Ancak vergi hukuku alanında ücret gelirinde elde etmenin “hukuki ve ekonomik tasarruf esası” ile doğduğunu ileri süren görüşler daha çoğunluktadır. Yani ücret geliri elde eden açısından, talep edilebilir hale geldiği durumda, elde etmenin gerçekleştiği kabul edilmektedir. Zira aynı tarihte, ekonomik tasarruf imkanına da kavuşulmuş olduğu kabul görmektedir. Bu görüşünü dayanağı GVK’nın vergi tevkifatını düzenleyen 94. maddesinde yer alan, “…veya hesaben yaptıkları sırada…” tevkifatın yapılacağı ifadesi oluşturmaktadır.
Bu hükümde yer alan “hesaben” kelimesinin, tevkifata tabi ücret gelirinin elde edilmesinde “tasarruf esasının” geçerli olduğu yönünde görüşler ortaya çıkmasına neden olmaktadır.
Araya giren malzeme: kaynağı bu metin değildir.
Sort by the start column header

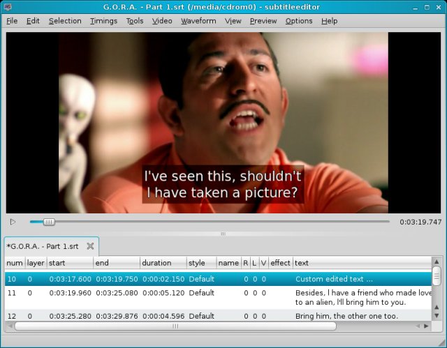69,263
Sonuç olarak ücret geliri, hukuki tasarruf hakkının doğduğu tarih itibariyle elde edilmiş sayılmaktadır. Bununla birlikte hukuki tasarruf hakkı doğmuş olmakla beraber ekonomik tasarruf hakkı doğmamışsa, ücret geliri elde edilmiş sayılamaz. Ücretli, hukuken ücret gelirini almaya hak etmiş olsa bile ekonomik olarak fiilen ücret gelirini tasarrufuna geçirmemişse elde etme gerçekleşmiş sayılamaz. Ancak, ekonomik tasarruf hakkı doğmuş olan ve nakden ödeme yapılması, hizmet erbabının isteğine bağlı bulunan durumda da ücret geliri ekonomik tasarrufun doğumuyla elde edilmiş sayılacaktır.(2)
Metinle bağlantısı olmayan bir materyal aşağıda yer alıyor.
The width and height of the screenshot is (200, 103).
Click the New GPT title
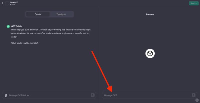tap(14, 2)
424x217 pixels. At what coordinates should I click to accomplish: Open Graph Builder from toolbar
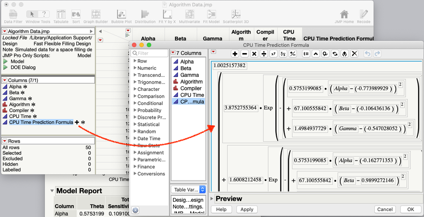click(x=95, y=17)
4. Ücretlilerin Vergilendirilmesindeki Avantaj ve Dezavantajlar
Gelir Vergisi Kanununa göre yedi gelir unsurundan biri olan ücret gelirleri iki şekilde vergilendirilmekte olup birincisi genel vergilendirme sistemi olan işverenler tarafından ödeme anında vergi kesintisi yapılmak suretiyle olmakta; ikincisi ise tek veya birden fazla işverenden tevkifatlı olarak elde edilen ve belirlenen limitleri aşan ücret gelirleri ile tevkifatsız olarak elde edilen ve asgari ücretin vergi matrahını aşan ücret gelirinin yıllık gelir vergisi beyannamesi ile beyanı şeklinde olmaktadır.
Ücret ödemelerine ilişkin hükümler Gelir Vergisi Kanununun 1, 2, 3, 4, 5, 15, 16, 23, 24, 25, 26, 27, 28, 29, 31, 61, 62, 63, 64, 85, 86, 89, 92, 94, 95, 96, 98, 100, 103, 104, 117 ve 121’inci maddelerinde ve geçici maddelerde yer almaktadır. Ücret ödemelerinin ne şekilde vergilendirileceğinin genel esasları ise 128, 149, 160, 311, 319 seri no.lu Gelir Vergisi Genel Tebliğlerinde açıklanmış bulunmaktadır.
Ücret gelirinin vergilendirilmesi diğer gelir unsurlarına göre çok farklıdır. Asgari ücret istisnası başta olmak üzere 193 sayılı GVK’nın 23-29. Maddeleri arasında sosyal ve ekonomik amaçlı bazen de emeğe dayalı bir gelir unsuru olması nedeniyle onlarca ücret istisnası vardır. Gelir vergisi tarifesinde üçüncü gelir diliminden sonra ücretin vergilendirilmesinde gelir dilimlerinde diğer gelir unsurlarına göre farklılaştırma yapılmış ve ücretlinin üst dilimlere daha geç girmesi sağlanmıştır. Ancak tüm bunların yanında ücretlilerin yapmış olduğu birçok giderin ücret matrahından yıl içinde indirim konusu yapılması mümkün değildir.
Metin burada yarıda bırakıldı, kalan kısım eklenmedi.